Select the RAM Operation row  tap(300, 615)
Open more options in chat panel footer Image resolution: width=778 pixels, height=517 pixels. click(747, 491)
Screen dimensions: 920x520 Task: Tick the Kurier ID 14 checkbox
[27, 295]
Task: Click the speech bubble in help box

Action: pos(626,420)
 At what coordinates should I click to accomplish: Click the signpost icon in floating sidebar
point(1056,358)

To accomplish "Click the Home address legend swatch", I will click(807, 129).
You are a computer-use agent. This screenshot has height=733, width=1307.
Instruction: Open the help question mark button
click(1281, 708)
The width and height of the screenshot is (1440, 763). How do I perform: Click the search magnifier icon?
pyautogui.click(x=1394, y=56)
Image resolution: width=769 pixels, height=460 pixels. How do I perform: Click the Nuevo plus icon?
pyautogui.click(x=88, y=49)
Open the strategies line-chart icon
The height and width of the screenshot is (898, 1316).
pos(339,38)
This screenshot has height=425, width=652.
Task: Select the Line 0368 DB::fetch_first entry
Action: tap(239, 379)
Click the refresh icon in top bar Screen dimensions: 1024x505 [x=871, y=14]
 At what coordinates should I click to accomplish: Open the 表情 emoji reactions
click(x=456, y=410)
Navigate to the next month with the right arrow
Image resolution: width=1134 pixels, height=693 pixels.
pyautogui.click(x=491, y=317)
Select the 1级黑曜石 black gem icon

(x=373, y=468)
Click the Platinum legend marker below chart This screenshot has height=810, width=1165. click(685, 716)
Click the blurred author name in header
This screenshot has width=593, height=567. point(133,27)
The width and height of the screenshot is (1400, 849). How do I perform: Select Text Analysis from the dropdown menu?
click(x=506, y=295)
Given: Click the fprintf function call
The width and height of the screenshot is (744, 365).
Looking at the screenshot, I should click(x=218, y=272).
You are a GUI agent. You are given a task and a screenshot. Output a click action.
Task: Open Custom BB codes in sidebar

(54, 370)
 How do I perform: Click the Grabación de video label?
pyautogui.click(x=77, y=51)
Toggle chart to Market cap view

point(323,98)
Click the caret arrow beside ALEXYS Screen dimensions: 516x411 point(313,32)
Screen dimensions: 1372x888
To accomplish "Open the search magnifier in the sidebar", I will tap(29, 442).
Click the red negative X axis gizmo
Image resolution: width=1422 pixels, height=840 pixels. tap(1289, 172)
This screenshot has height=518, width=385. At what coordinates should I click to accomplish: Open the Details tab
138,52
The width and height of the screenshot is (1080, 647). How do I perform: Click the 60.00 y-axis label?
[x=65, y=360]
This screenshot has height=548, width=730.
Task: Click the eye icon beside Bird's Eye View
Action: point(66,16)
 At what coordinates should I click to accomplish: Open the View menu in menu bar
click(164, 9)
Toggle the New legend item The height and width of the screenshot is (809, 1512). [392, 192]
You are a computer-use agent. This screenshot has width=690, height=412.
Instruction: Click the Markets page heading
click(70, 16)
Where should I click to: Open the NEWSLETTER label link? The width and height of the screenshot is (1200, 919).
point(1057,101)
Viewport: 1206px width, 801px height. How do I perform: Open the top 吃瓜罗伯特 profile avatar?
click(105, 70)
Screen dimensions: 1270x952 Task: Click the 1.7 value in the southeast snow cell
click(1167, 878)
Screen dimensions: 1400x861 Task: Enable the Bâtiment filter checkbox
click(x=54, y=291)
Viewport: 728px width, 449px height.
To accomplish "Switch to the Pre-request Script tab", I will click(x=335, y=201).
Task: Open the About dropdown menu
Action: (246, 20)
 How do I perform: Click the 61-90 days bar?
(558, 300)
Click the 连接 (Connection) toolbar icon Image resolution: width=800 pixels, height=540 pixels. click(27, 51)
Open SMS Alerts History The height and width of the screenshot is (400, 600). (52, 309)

++++++++++++++++++++

WORK TO COMPLETE
Only the lines from the one containing "At what coordinates should I click to accomplish: Open the View" through the end of the listing should be copied, and they should be copied exactly.

ANSWER BOX
 At what coordinates should I click to accomplish: Open the View menu in menu bar
click(164, 9)
Toggle the New legend item The height and width of the screenshot is (809, 1512). [392, 192]
You are a computer-use agent. This screenshot has width=690, height=412.
Instruction: Click the Markets page heading
click(70, 16)
Where should I click to: Open the NEWSLETTER label link? The width and height of the screenshot is (1200, 919).
point(1057,101)
Viewport: 1206px width, 801px height. How do I perform: Open the top 吃瓜罗伯特 profile avatar?
click(105, 70)
Screen dimensions: 1270x952 Task: Click the 1.7 value in the southeast snow cell
click(1167, 878)
Screen dimensions: 1400x861 Task: Enable the Bâtiment filter checkbox
click(x=54, y=291)
Viewport: 728px width, 449px height.
To accomplish "Switch to the Pre-request Script tab", I will click(x=335, y=201).
Task: Open the About dropdown menu
Action: (246, 20)
 How do I perform: Click the 61-90 days bar?
(558, 300)
Click the 连接 (Connection) toolbar icon Image resolution: width=800 pixels, height=540 pixels. click(27, 51)
Open SMS Alerts History The height and width of the screenshot is (400, 600). (52, 309)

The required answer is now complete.